As Iron Sharpens Iron
Time Will Tell Series, Book 1
“Iron sharpeneth iron; so a man sharpeneth the countenance of his friend.”
Proverbs 27:17
Kansas Territory, 1854.
Originally from Boston, Nathaniel and Carrie Morren have spent the last eight years in Colorado watching their parents use their fortune to build a town from the ground up. After a tragic accident takes their parents’ lives and leaves them and their friend Enoch Slater alone and destitute, the three teens work together to carve out a livelihood from the ground up and show the townsfolk that not all riches are weighed in gold.
When a mysterious package arrives, placing them in the sights of dangerous outlaws, they are forced to rely on one another and to reach beyond their pride for help to uncover the secrets that their parents left behind.
Publishing Timeline
This represents where I am at in the process currently. Keep an eye out for changes in that little blue bar, because things should be moving forward at a steady clip!
You know those old boys’ adventure books from the late 1800s and the early 1900s? I loved those as a kid.
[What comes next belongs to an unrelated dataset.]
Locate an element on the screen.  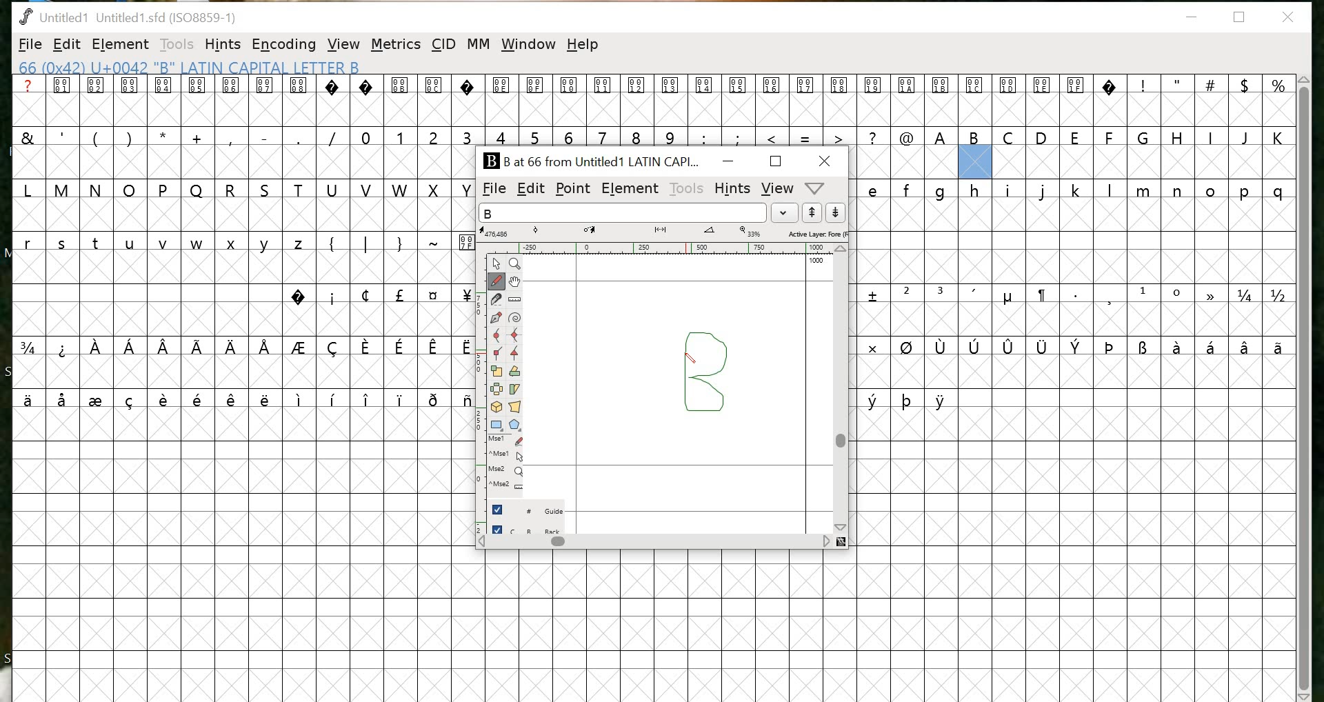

As Iron Sharpens Iron began as a throwback to that style of writing. Did I nail it? No, it took on my personal voice as I went along. It also became the first in a series . . . which became the first in a series of series.
I have two main goals in all of my books: to show the biblical values I hold in action, and to encourage others to seek the truth and follow through with their beliefs no matter how tough life gets.
Nat and Enoch’s friendship being closer than brothers reflects how much I value loyalty, which is probably the most consistent theme throughout my writing.
I set this tale in 1854 because I chose the time period for the next book first. 😅 This one is perhaps less historically accurate than succeeding books will be because I developed the plot for this book last of all of them, but already had some key aspects written that I just couldn’t ditch for the sake of historicity. I chose Colorado as the setting (Kansas Territory at the time) because I wanted mountains . . . and then didn’t set it close enough to them for them to have any significance in the story. Go figure.